Hanegbi indicates war against Hezbollah likely after defeat of Hamas.

Smoke rises in southern Lebanon after IDF strikes targets in the country following Hezbollah attacks on Israel, November 23, 2023. (Ayal Margolin/Flash90)



National Security Adviser Tzachi Hanegbi indicates that intensified IDF action on the northern border is likely, though preferably not in parallel with the fighting in the Gaza Strip.

“Residents will not return [to the north] if we don’t do the same thing” in the north against Hezbollah, as we are doing in the south against Hamas, he tells Channel 12 news.

“We can no longer accept [Hezbollah’s elite] Radwan force sitting on the border. We can no longer accept Resolution 1701 not being implemented,” he adds, referring to a UN Security Council resolution from 2006 that barred any Hezbollah presence within almost 30 kilometers of the border with Israel.

Asked directly if there will be a war in the north, he says: “The situation in the north must be changed. And it will change. If Hezbollah agrees to change things via diplomacy, very good. But I don’t believe it will.”

And therefore, he says, “when the day comes,” Israel will have to act to ensure that residents of the north are no longer “displaced in their land, and to guarantee for them that the situation in the north has changed.”

He notes that lots of countries have missiles pointed at Israel, including Iran, Syria and Iraq, “and Israel doesn’t invade them.” The fear regarding Hezbollah’s Radwan force is that “within minutes” it could cross the border and begin a murderous rampage in northern communities, like Hamas did in the south on October 7. Israel cannot tolerate this threat any longer, he says.

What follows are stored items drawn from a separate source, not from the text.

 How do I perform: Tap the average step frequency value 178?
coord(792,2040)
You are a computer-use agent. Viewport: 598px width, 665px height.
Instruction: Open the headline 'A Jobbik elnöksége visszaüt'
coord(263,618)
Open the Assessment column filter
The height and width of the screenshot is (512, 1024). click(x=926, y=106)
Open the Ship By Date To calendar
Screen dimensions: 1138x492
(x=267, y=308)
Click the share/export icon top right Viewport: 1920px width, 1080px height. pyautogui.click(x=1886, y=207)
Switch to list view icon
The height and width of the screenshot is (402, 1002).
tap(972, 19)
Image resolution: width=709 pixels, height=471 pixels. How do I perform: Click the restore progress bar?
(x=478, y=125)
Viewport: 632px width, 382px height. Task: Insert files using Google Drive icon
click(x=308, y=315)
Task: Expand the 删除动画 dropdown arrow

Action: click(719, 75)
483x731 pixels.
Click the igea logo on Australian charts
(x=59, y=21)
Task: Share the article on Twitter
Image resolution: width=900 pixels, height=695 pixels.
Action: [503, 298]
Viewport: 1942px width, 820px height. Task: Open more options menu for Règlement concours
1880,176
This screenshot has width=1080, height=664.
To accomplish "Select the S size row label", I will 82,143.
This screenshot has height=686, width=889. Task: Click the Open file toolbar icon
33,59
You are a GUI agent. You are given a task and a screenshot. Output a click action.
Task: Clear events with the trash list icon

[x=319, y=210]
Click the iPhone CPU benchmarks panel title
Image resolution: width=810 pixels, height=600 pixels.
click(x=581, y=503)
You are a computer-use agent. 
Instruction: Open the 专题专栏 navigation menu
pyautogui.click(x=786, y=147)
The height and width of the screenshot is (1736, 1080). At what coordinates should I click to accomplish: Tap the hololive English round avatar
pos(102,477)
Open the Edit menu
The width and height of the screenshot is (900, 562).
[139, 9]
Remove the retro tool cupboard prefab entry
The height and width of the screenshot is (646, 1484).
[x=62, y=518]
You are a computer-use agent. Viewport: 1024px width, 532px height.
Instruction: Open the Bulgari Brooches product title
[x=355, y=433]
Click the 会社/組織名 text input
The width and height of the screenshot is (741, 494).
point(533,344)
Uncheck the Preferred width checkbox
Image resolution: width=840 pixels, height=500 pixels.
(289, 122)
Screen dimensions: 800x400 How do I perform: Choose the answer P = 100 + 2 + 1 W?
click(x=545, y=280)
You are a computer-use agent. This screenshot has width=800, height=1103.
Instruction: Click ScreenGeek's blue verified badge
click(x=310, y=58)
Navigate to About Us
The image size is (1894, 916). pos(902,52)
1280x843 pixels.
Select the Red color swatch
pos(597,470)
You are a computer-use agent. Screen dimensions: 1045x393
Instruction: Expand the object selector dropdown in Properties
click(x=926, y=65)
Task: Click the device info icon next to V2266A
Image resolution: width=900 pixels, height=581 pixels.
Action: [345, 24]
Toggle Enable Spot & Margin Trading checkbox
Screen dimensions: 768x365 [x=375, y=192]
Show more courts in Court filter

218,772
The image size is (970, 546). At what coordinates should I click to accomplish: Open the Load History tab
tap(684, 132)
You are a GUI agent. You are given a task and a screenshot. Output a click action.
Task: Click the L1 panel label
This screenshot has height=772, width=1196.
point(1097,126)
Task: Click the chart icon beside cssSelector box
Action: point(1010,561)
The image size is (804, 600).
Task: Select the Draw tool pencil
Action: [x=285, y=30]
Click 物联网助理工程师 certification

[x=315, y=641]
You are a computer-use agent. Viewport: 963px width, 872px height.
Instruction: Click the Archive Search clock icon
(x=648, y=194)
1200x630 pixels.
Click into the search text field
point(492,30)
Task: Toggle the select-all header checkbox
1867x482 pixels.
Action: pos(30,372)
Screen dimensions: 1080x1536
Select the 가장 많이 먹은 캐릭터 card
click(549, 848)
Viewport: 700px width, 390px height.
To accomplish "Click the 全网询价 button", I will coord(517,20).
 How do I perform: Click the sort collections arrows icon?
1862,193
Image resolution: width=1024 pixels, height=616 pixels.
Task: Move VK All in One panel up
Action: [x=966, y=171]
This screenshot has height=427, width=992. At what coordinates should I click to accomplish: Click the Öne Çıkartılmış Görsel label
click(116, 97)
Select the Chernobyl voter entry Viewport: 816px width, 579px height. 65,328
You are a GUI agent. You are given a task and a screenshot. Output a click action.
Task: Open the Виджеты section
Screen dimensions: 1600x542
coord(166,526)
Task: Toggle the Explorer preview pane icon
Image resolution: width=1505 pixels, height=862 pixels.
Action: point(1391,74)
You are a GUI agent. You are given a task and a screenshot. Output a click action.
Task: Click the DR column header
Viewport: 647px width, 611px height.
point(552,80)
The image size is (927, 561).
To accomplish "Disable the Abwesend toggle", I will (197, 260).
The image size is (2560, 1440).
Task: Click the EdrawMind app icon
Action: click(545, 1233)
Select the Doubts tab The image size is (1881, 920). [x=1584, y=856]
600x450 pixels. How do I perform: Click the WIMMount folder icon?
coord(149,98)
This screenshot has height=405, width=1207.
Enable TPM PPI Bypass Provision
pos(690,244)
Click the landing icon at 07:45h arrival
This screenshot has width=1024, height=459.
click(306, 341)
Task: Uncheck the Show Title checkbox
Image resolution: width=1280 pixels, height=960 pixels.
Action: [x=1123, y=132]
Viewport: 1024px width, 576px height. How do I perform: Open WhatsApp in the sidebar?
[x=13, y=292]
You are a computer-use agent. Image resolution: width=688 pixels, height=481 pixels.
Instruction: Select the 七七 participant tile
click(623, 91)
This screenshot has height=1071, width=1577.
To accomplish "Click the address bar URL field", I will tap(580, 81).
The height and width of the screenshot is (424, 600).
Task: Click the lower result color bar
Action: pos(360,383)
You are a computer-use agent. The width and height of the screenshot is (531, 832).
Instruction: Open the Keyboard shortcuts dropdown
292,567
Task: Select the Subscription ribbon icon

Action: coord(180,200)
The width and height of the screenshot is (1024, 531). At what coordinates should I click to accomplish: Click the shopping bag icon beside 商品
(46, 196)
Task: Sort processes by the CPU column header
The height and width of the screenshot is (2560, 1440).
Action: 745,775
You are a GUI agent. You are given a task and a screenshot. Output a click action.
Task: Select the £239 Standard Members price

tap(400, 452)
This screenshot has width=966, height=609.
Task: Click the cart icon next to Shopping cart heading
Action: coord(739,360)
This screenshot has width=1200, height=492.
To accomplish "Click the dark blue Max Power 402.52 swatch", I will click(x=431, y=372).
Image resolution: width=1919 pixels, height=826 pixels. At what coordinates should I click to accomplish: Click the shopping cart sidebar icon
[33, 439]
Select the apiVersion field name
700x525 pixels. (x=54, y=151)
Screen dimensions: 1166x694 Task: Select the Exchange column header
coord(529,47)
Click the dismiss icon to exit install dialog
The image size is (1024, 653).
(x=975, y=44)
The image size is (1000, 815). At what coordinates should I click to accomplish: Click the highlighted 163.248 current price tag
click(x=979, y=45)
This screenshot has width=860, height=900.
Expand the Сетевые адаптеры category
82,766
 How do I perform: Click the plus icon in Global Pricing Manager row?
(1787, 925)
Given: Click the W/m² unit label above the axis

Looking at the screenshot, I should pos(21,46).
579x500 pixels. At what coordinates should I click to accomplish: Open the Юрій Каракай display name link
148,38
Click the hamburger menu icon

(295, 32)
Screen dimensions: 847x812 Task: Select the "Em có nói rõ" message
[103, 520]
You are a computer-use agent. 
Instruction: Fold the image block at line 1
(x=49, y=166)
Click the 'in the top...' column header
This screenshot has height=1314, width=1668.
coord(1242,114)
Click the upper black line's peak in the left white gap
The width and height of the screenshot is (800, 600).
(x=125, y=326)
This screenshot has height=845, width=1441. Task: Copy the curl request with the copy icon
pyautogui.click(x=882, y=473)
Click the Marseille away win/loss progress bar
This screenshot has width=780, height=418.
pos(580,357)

He says Israel does not want to fight simultaneously on two fronts. “We are making clear to the Americans that we are not interested in war [in the north], but that we will have no alternative but to impose a new reality in the north” if Hezbollah remains a dangerous threat on the other side of the border.

If the international community does not deal with the threat posed by the Houthis in Yemen, he also says, without elaboration, “Israel will act.”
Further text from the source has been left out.